◆ **Directions**
Could you write out the lines from the one containing "You are a GUI" through the one containing "Open the 07:48", both included, reproducing each one exactly?

◆ **Records for this exercise**
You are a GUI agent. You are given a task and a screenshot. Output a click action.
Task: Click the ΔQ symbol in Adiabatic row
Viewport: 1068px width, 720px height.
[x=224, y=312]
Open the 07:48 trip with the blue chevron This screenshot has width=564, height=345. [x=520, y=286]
==
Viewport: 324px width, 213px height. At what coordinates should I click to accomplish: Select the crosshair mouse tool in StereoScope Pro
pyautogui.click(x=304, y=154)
--
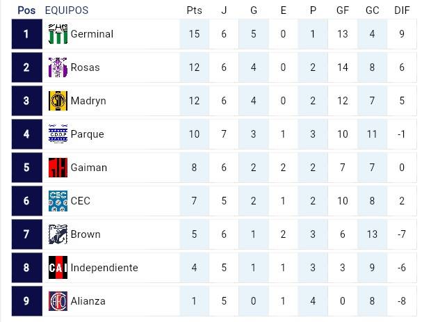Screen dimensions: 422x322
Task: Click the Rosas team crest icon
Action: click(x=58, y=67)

◆ **Response to the exercise**
You are a GUI agent. You are given a task and a screenshot. Output a click action.
Task: Click the ΔQ symbol in Adiabatic row
Viewport: 1068px width, 720px height.
[x=224, y=312]
Open the 07:48 trip with the blue chevron This screenshot has width=564, height=345. [x=520, y=286]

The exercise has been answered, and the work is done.